神威の表情は、何か面白いものを見つけたかのように輝いている。未来の表情にそのことに対する嫌悪を見た神威は、嘲笑とも思えるような笑みを張り付かせた。
『名は、知っているのではないのか? ……まぁ良い、神威だ。神の威を借る者―気紛れな神からこの地上に遣わされた、七の石碑の中の一つ……お前は?』
闇を写し撮ったかのような漆黒と、深海を思わせる深い青。オッドアイの瞳に射抜かれた未来は、無意識のうちに告げていた。
「藤島、未来」
告げられた名前に覚えでもあったのだろうか、神威は一瞬、その目を瞠らせると楽しそうに未来を見つめた。
『未来、ね……覚えておくよ』
その口から紡ぐ言葉は「特別」な意味など持たない言葉であるはずなのに、神威の言葉は、その声はどこか甘い。
背筋が粟立つような低い声を耳元で囁かれながら、未来の意識はゆっくりと浮上していた。
「っん……」
自身の声がきっかけになったのだろうか、気だるげに目を開いた未来の視線の先にあったのは一面の青。
神威の瞳の青とは違う、水色にも近い空。
寝起きだからだろうか、まだ起ききっていない頭を働かせるかのように頭を軽く振った未来は、頬に冷たい雫が触れるのを感じた。
「……冷たい……」
ぴちゃん
ゆっくりと体を起こして周囲の状況を確認すると、視界に飛び込んでくる風景は壊れた壁や柱。どこか古い神殿が壊されたような、そんな場所。
「神殿、の……跡地?」
何もわからないながらも自分のいる場所を理解しようとしているのか、未来は困惑気な表情を浮かべながらも壊された壁や柱に視線を走らせる。
そんな未来の耳に微かな声が届いたのは、周囲があまりにも静かだったせいだろうか。
「っう……」
「声?」
呻くような声に驚いて周囲を確信しながら声のした方向―その部屋の中心部に視線を向けた未来は、目を瞬かせた。

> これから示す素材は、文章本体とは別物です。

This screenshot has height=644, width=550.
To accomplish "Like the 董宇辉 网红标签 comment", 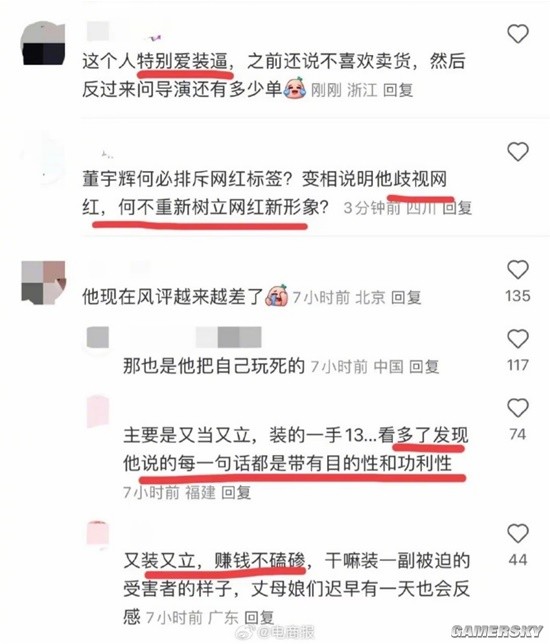I will [x=518, y=152].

そこに倒れていたのは、未来と同い年くらいの制服を着た一人の少女と、三人の少年。
「っ!!」
彼らに視線を向けた未来は、驚愕して息を呑んだ。
その場所に倒れていたのは、未来が夢で見た“あの部屋”に倒れていた四人とあまりにも酷似しすぎていた。
「う……」
驚きにただ彼らを凝視していた未来は、彼らから発せられたのであろう呻き声にようやく我に返った。
「あ……あの、大丈夫ですか?」
慌てて駆け寄った未来の声に反応したのか、その中に倒れていた一人の少女がどこかぼんやりとした様子で顔を上げた。

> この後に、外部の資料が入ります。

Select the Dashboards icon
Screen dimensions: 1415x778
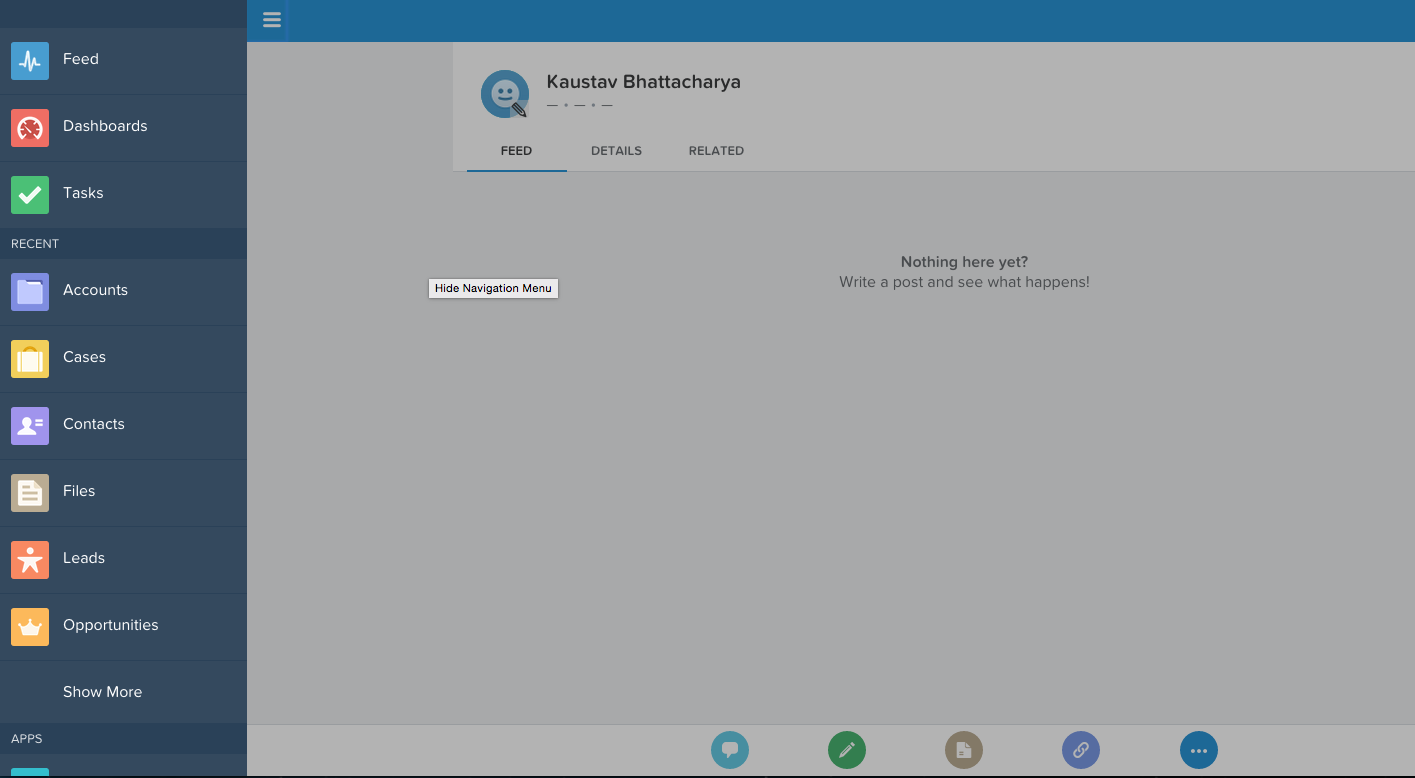tap(30, 127)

顎の長さで切りそろえられた黒い髪は、少女の動きに合わせてサラサラと揺れていた。日本人形のような少女は、目を覚ましたばかりのせいかぼんやりと周りを見つめている。
少女を見つめながら、駆け寄ろうとしていた未来は思わず足を止めた。
「な……んで」
未来は呆然としながら、胸元をきつく握り締めて「彼女」の名前を呼んだ。
「……る、り……?」
「ぅ……った……」
微かに零れた少女の声と、視界に飛び込んできた少女の漆黒の瞳を目にした未来は軽く頭を振った。
目の前の少女の相貌は、驚くほど「彼女」に似てはいたが、零れた声音も瞳の色彩も未来の知る「彼女」のものではなかった。
「あ、あの、大丈夫ですか?」
ぴしゃぴしゃと水溜りを踏みながら少女に駆け寄り、未来はそれが当然であるかのように少女の傍らに膝を付いて手を差し出した。
まだぼんやりとしているのだろうか、逡巡すらせずに未来の手を取った少女は、上半身だけを起こすとあたりを見回した後、未来の顔を凝視した。
「ここ、どこ……あんた誰?」
「藤島未来です」
漆黒をまとう少女の言葉に、その鋭い眼差しに、未来は考えるより先に自分の名前を告げていた。
「ここ、どこ?」
重ねて問われた少女の言葉に、未来は困惑気な表情を浮かべて少女を見た。
「どこ……でしょうね?」
「……アンタ、未来? も目が覚めたらここにいたってヤツ?」
呆れたような眼差しと声音で告げられた言葉に、未来は困惑したまま頷いた。
「はい。いつもと同じように学校に向かっていたら、突然視界が光で覆われて……つい先ほど目を覚ましたばかりなので」
「そっ」
どこか落胆したような声を零した少女は、軽く息を吐き出した周りを見回すと未来に視線を戻した。
「あ、私は澪よ……で、そっちの三人は?」
「えっ?」
澪の言葉に、未来は驚いて先ほど少年達が倒れていた場所に視線を向けた。
起きだした少年達の一人、端整な顔をした茶髪に緑色の瞳を持つ青年は澪の言葉を聞いてどこか面倒くさそうに、苦々しげな表情で溜息を吐いた。
「神谷孝介」
「……MOVEMENTのコウ?」
隣にいた少年に指摘された言葉に、孝介は僅かに眉を寄せて端的に返した。
「バイト……そういうお前は片桐礼央か?」
「そう」
淡々と頷いた礼央は、自分の周囲に視線を向けて散らばっていた書類―実際は楽譜だった―を集めると、順番を入れ替えながら枚数を確認していた。
「で、そっちの関西の制服着てるアンタは?」
起き出してから岩や柱の影をに顔を突っ込み、何かを探しているそぶりを見せていた青年は、澪の言葉に軽く驚いたように顔を向けた。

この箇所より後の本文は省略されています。